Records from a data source
******

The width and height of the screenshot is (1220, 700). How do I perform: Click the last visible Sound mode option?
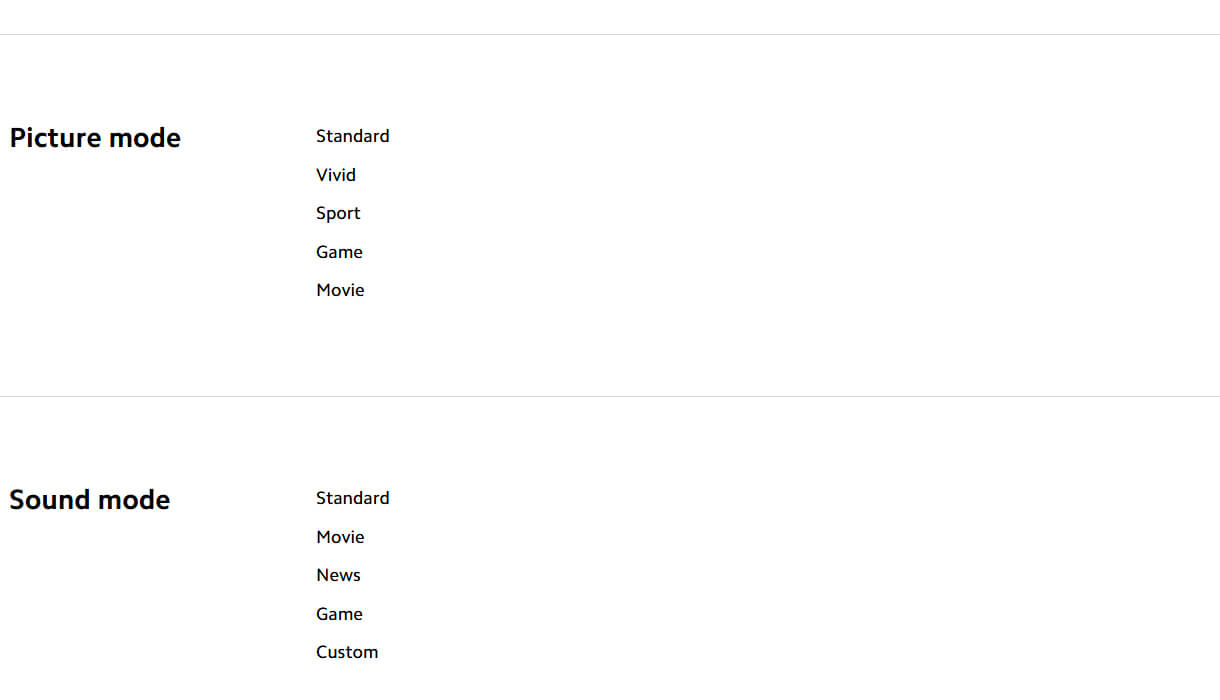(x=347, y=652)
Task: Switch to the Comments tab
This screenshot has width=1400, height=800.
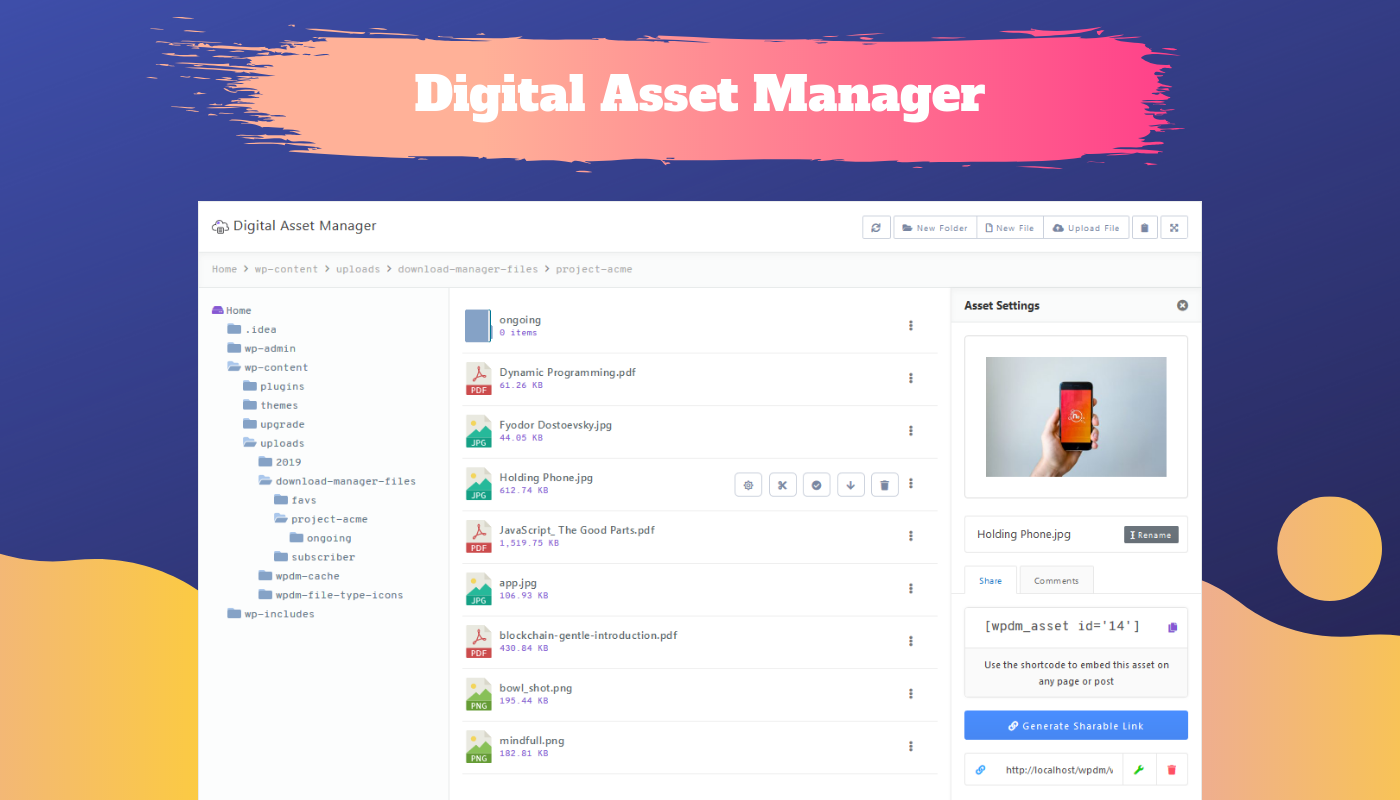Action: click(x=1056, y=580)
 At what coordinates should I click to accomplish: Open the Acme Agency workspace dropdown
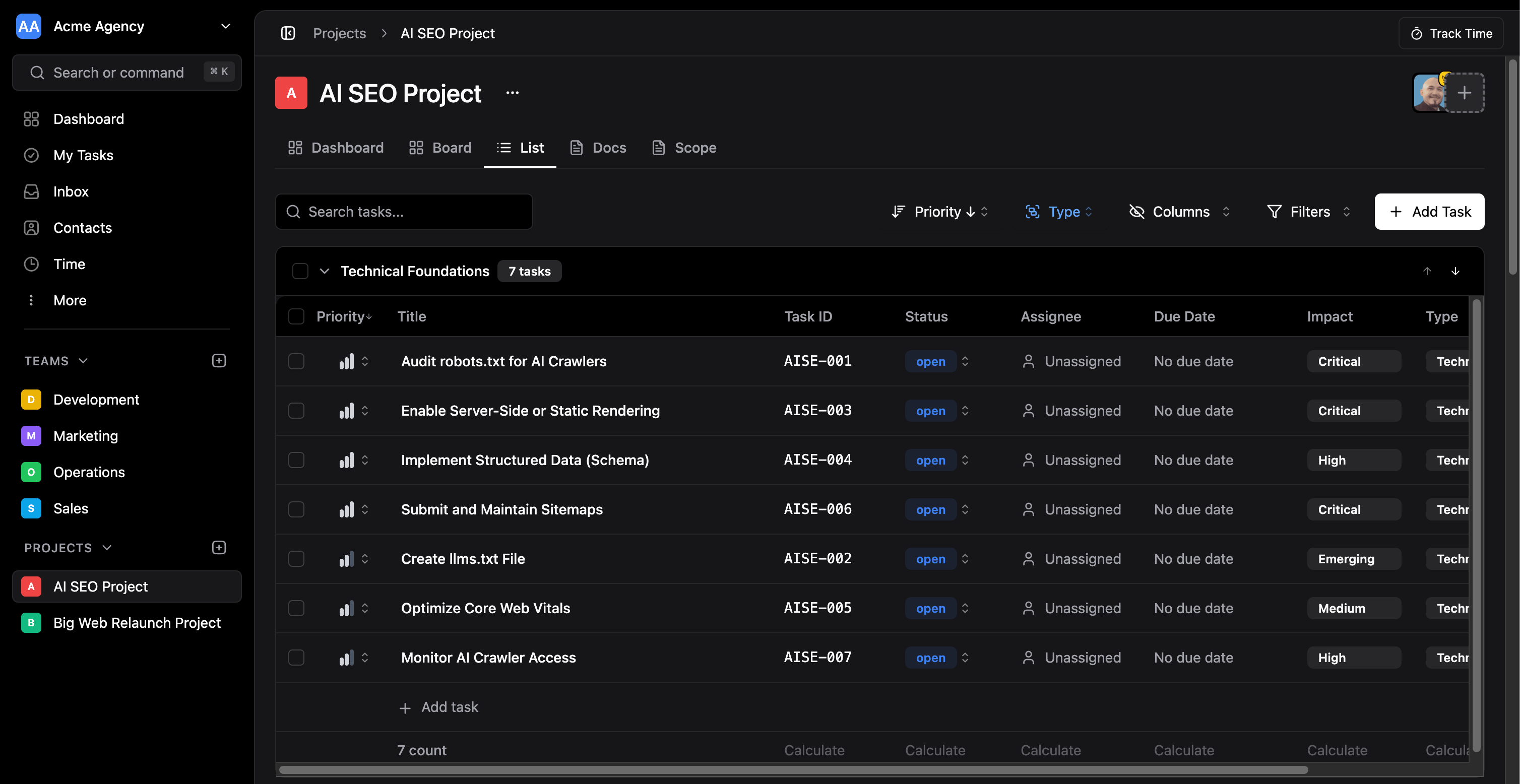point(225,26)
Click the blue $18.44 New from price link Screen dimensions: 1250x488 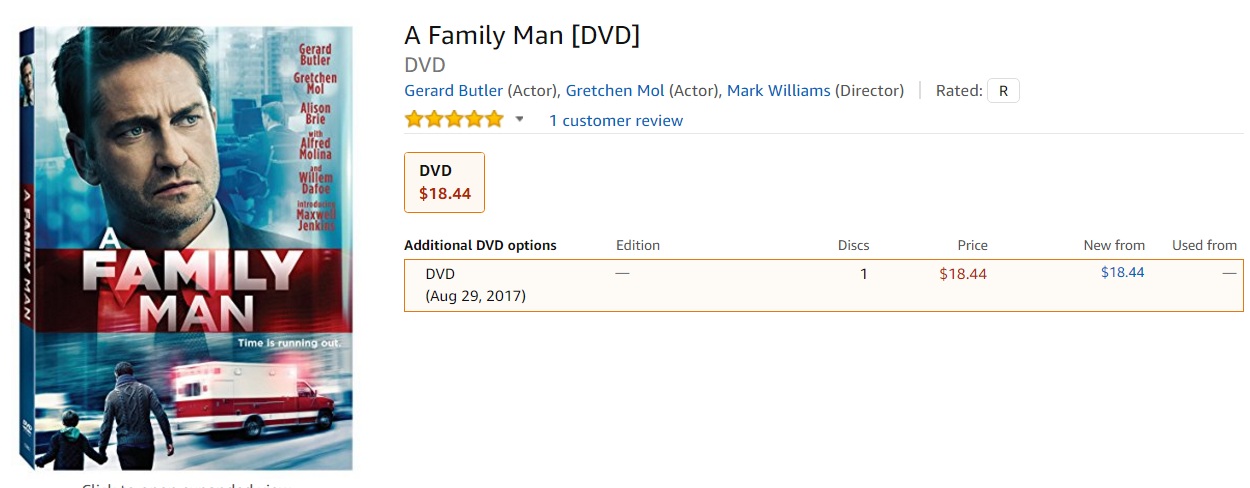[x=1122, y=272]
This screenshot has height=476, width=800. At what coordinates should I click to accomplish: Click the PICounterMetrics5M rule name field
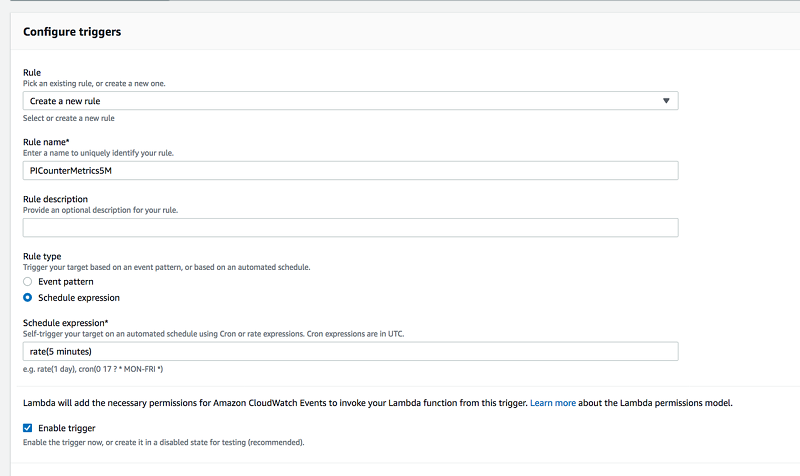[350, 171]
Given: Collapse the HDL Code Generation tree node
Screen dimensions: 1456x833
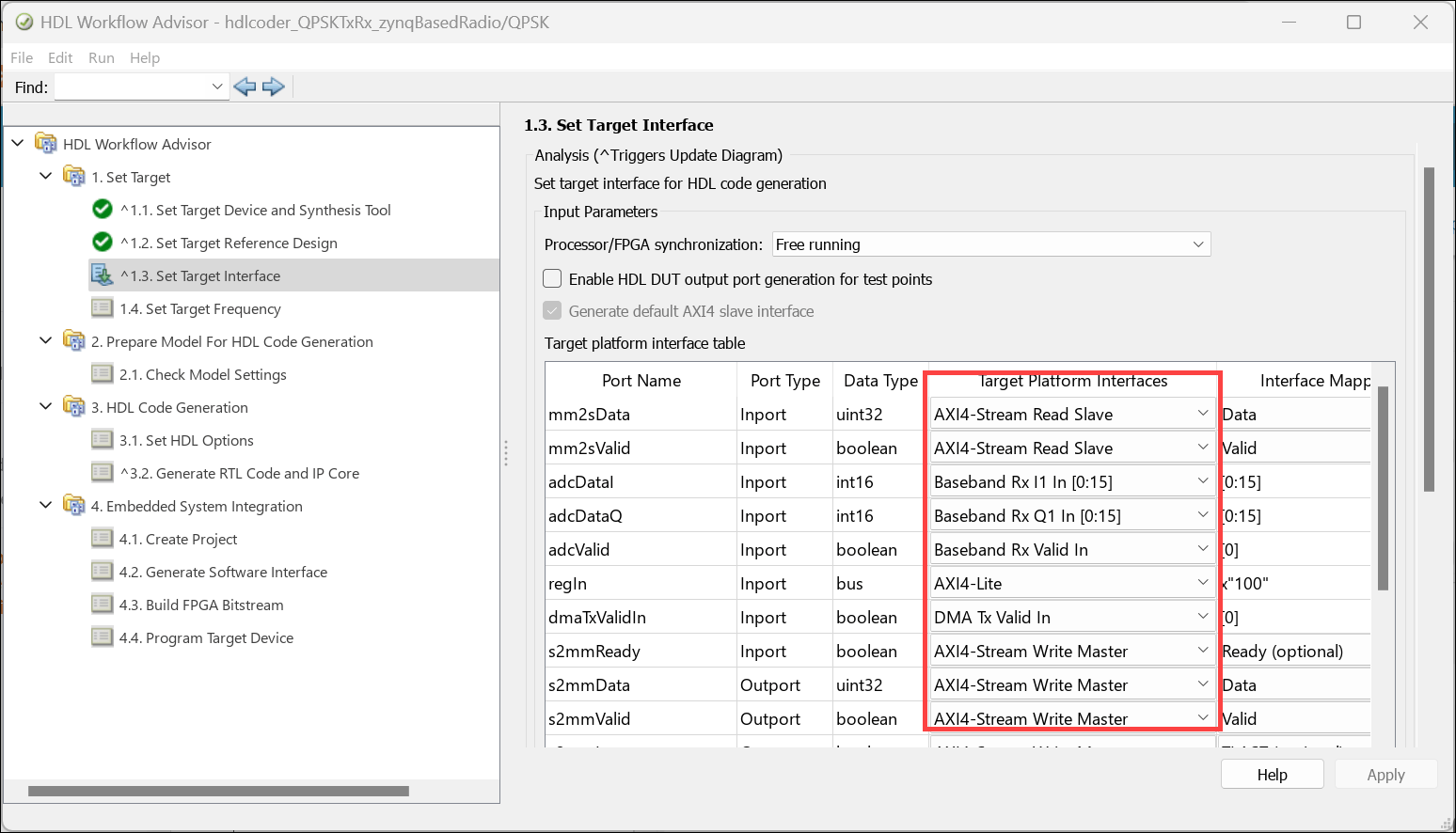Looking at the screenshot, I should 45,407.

******

▶ _Your task_
Write out the data again word for word, starting at the line that contains "Given: Collapse the" and ending at the last line of the data, with both included. Leave the pictures out of your answer.

▶ _Answer below_
Given: Collapse the HDL Code Generation tree node
Screen dimensions: 1456x833
Looking at the screenshot, I should 45,407.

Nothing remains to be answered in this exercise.